* _Work to complete_:
1. Answer these questions from the Haunting Julia article, one line each:
(a) On what date and at what venue did the play premiere?
(b) At what age did Julia take her life?
(c) Who directed the 1987 premiere of the stage adaptation of The Woman in Black?
2. Using the Haunting Julia article, explain in one to three sentences what may account for the play's departure from a straight ghost story.
3. Transcribe the passage from the Haunting Julia article that begins at the words "1994 play by Alan" and stops after "two and three).".

* _Text block_:
==========

- Original language: English
- Written by: Alan Ayckbourn
- Characters: Joe Lukin Andy Rollinson Ken Chase
- Series: Things That Go Bump
- Subject: Ghosts, suicide
- Genre: Drama
- Setting: The Julia Lukin Music Centre

Premiere
- Date: 1 December 1994
- Place: Stephen Joseph Theatre (Westwood), Scarborough
- Official website

= Haunting Julia =

1994 play by Alan Ayckbourn

Haunting Julia is a 1994 play by British playwright Alan Ayckbourn. It is about Julia Lukin, a nineteen-year-old brilliant musician who committed suicide twelve years earlier, who haunts the three men closest to her, through both the supernatural and in their memories. In 2008, it was presented as the first play of Things That Go Bump (2002 play Snake in the Grass and new play Life and Beth being parts two and three).

==Background==
The inspiration for Haunting Julia came the stage adaptation of The Woman in Black, written by Susan Hill, adapted for the stage by Stephen Mallatratt. It premièred at the Stephen Joseph Theatre (then at the Westwood site) in 1987, directed by Alan Ayckbourn's co-director, Robin Herford, whilst Ayckbourn was on sabbatical at the Royal National Theatre, London. He considered that the ability to make audiences jump was little to do with special effects and a lot to do with acting and a tense storyline. This idea grew into Haunting Julia, performed seven years later. However, as Ayckbourn acknowledged, although the play remained a ghost story, the theme that grew to dominate the play were three men, and their relationships to Julia, a gifted musician who took her life aged nineteen.

The departure from a straight ghost story may also have been down to Ayckbourn wishing to explore the conventions of the ghost story format rather than ghosts themselves. Ayckbourn deliberately sought to keep the character of Julia as one that ordinary teenage girls could relate to, in particular the way that ordinary parents push their children to achieve things on their behalf. Her character was also influenced by gifted people having little concept of the needs of others, like a "slight autism" – a characteristic Alan Ayckbourn said he slightly shares. Nonetheless, Ayckbourn said he once felt the presence of his father's ghost in Scarborough a few years after his death.

==========

* _Data excerpt_:

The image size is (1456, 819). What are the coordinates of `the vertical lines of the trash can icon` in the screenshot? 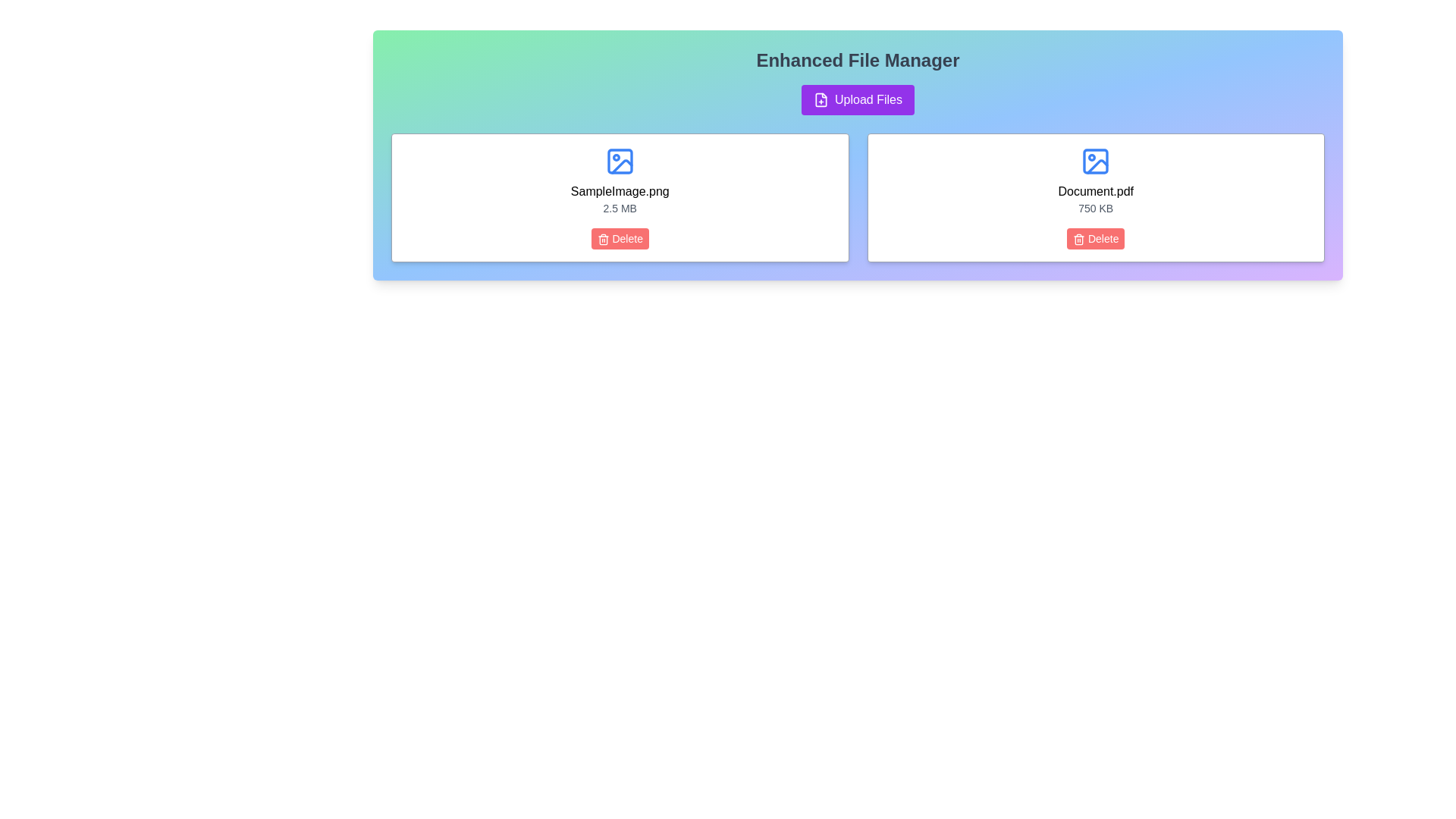 It's located at (602, 240).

==========

* _Worked solutions_:
1.
(a) 1 December 1994, at the Stephen Joseph Theatre (Westwood), Scarborough.
(b) Nineteen.
(c) Robin Herford.

2. The departure may have come from Ayckbourn wanting to explore the conventions of the ghost story format rather than ghosts themselves. As the play developed, its dominant theme also became the three men and their relationships to Julia.

3.
1994 play by Alan Ayckbourn

Haunting Julia is a 1994 play by British playwright Alan Ayckbourn. It is about Julia Lukin, a nineteen-year-old brilliant musician who committed suicide twelve years earlier, who haunts the three men closest to her, through both the supernatural and in their memories. In 2008, it was presented as the first play of Things That Go Bump (2002 play Snake in the Grass and new play Life and Beth being parts two and three).